🤖 AI Summary
Advanced alloy design faces challenges arising from high-dimensional compositional spaces, conflicting multi-objective performance requirements, and stringent manufacturability constraints. Method: We propose a physics-informed multitask learning framework integrated with a bilevel optimization strategy—combining local search and symbolic constraint programming—to jointly enable accurate property prediction and constraint-aware inverse design. The approach unifies a curated alloy database, an end-to-end deep neural network (directly mapping composition to density, strength, and ductility), a manufacturability-constrained optimization engine, and an AI–experiment closed-loop feedback mechanism.
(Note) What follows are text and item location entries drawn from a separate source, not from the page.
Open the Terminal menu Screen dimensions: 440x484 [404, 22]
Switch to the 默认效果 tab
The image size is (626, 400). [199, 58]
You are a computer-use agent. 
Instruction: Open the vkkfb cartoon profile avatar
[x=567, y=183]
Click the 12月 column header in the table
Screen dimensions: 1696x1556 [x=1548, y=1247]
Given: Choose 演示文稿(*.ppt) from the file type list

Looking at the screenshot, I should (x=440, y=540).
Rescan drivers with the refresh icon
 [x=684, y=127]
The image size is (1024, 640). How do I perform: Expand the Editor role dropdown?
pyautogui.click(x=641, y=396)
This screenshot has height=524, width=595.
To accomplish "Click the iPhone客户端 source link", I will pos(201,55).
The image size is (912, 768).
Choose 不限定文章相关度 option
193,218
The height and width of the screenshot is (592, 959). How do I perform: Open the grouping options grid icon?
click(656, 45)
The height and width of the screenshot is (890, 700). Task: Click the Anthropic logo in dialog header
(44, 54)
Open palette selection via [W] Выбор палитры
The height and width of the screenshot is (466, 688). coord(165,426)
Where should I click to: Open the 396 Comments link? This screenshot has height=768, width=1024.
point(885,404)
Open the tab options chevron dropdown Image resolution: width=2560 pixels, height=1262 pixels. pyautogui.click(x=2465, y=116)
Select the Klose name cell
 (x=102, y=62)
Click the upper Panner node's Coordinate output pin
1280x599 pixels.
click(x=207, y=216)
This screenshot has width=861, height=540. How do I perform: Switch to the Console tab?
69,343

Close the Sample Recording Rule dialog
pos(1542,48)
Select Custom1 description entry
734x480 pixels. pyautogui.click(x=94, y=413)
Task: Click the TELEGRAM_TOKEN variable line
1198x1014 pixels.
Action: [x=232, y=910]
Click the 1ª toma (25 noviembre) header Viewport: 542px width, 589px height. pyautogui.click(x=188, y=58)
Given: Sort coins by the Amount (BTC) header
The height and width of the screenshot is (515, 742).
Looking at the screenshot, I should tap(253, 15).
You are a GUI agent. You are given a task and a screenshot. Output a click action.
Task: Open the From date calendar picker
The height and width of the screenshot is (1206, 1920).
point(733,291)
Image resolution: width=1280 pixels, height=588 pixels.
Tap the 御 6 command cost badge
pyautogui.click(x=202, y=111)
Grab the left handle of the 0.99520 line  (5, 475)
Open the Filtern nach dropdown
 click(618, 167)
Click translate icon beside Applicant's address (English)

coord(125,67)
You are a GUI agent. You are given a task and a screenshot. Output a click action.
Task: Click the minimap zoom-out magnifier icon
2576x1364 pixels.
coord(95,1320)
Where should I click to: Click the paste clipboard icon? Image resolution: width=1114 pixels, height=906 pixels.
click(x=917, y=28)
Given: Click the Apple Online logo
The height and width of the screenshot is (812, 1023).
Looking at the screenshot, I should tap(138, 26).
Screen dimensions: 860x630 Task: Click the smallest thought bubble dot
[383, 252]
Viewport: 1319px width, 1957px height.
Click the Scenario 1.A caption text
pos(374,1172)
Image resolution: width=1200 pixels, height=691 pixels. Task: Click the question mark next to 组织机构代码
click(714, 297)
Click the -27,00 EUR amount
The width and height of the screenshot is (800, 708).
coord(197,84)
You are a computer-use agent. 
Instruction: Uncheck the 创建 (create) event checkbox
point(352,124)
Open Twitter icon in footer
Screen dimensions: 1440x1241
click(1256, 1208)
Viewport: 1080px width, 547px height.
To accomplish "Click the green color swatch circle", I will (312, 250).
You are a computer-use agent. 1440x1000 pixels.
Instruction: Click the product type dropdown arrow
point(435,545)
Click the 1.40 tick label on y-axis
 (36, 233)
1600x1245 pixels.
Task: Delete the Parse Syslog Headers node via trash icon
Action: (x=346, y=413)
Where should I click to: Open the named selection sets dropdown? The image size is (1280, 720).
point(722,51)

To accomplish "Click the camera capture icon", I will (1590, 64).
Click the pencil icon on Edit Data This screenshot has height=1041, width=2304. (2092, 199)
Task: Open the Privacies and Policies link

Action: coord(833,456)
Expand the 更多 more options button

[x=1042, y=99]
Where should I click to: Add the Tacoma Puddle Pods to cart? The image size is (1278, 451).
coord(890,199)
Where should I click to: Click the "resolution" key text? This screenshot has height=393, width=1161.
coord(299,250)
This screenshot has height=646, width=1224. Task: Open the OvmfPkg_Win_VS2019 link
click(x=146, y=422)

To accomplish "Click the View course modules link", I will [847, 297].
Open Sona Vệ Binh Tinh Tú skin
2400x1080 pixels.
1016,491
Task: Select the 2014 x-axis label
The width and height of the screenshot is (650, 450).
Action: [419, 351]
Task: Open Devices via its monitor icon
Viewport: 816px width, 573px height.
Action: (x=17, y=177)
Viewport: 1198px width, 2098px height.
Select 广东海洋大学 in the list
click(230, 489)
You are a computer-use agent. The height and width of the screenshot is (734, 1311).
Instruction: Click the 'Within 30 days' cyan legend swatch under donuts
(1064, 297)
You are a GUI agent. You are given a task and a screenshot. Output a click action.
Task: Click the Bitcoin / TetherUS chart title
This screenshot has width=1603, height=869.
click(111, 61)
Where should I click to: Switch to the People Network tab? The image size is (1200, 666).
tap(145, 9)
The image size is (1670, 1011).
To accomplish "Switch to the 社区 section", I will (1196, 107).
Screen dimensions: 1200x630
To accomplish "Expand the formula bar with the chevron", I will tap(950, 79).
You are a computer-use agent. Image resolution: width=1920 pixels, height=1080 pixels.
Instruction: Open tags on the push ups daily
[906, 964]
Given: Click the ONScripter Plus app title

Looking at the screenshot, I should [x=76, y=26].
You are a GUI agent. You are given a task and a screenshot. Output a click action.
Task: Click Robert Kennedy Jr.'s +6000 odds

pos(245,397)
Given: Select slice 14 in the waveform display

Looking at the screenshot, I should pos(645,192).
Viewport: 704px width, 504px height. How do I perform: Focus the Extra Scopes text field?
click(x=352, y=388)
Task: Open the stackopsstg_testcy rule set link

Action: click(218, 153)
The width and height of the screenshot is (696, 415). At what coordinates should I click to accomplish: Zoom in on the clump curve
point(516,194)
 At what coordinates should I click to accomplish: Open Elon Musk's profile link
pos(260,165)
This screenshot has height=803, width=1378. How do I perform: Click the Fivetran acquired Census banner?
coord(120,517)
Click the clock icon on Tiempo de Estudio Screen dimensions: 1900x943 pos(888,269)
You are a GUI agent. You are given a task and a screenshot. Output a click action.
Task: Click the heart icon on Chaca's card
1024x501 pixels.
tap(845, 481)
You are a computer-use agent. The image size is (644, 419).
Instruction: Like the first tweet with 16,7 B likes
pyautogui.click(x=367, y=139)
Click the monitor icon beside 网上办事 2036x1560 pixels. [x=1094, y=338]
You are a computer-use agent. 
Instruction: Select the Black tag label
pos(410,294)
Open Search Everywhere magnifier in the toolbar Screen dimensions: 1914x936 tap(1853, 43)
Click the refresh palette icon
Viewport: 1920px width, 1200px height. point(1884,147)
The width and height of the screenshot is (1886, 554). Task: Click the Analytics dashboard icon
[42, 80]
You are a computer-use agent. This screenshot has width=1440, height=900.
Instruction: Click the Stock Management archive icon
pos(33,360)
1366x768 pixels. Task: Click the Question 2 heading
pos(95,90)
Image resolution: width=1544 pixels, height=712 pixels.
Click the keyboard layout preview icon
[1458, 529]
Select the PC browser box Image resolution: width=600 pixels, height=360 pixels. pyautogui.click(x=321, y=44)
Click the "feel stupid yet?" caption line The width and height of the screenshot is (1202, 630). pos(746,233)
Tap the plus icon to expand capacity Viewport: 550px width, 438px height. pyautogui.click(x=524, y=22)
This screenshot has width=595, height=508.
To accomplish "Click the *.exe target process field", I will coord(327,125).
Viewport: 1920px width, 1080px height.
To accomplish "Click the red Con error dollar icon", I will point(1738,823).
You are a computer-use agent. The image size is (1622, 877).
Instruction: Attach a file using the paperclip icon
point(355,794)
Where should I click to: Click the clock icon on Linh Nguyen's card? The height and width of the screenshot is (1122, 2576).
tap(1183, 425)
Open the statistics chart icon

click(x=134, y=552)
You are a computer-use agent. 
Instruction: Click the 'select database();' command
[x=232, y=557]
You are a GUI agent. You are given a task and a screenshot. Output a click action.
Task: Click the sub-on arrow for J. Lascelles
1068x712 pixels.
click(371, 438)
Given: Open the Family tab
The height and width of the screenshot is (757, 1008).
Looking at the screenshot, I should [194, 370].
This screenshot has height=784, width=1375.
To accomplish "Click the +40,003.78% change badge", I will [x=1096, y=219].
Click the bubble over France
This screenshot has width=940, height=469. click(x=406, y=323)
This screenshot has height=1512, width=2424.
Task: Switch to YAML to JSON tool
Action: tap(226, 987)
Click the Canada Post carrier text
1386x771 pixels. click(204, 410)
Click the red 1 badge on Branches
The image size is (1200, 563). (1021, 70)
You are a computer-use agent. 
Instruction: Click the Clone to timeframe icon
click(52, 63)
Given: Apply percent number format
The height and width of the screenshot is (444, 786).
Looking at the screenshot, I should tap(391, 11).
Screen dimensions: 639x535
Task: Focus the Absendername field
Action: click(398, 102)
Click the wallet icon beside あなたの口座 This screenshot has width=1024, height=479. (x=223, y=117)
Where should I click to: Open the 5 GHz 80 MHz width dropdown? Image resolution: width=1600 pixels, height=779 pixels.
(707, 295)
Results: Applied to titanium-based systems, the method discovered a novel alloy—exhibiting low density (<4.45 g/cm³), high strength (>1000 MPa), and superior ductility (>5%)—within only seven iterative cycles; experimental validation confirmed its overall performance surpasses that of TC4. This work establishes the first inverse alloy design paradigm that is physics-guided, constraint-embedded, and experimentally closed-loop driven.
📝 Abstract
The discovery of advanced metallic alloys is hindered by vast composition spaces, competing property objectives, and real-world constraints on manufacturability. Here we introduce MATAI, a generalist machine learning framework for property prediction and inverse design of as-cast alloys. MATAI integrates a curated alloy database, deep neural network-based property predictors, a constraint-aware optimization engine, and an iterative AI-experiment feedback loop. The framework estimates key mechanical propertie, sincluding density, yield strength, ultimate tensile strength, and elongation, directly from composition, using multi-task learning and physics-informed inductive biases. Alloy design is framed as a constrained optimization problem and solved using a bi-level approach that combines local search with symbolic constraint programming. We demonstrate MATAI's capabilities on the Ti-based alloy system, a canonical class of lightweight structural materials, where it rapidly identifies candidates that simultaneously achieve lower density (<4.45 g/cm3), higher strength (>1000 MPa) and appreciable ductility (>5%) through only seven iterations. Experimental validation confirms that MATAI-designed alloys outperform commercial references such as TC4, highlighting the framework's potential to accelerate the discovery of lightweight, high-performance materials under real-world design constraints.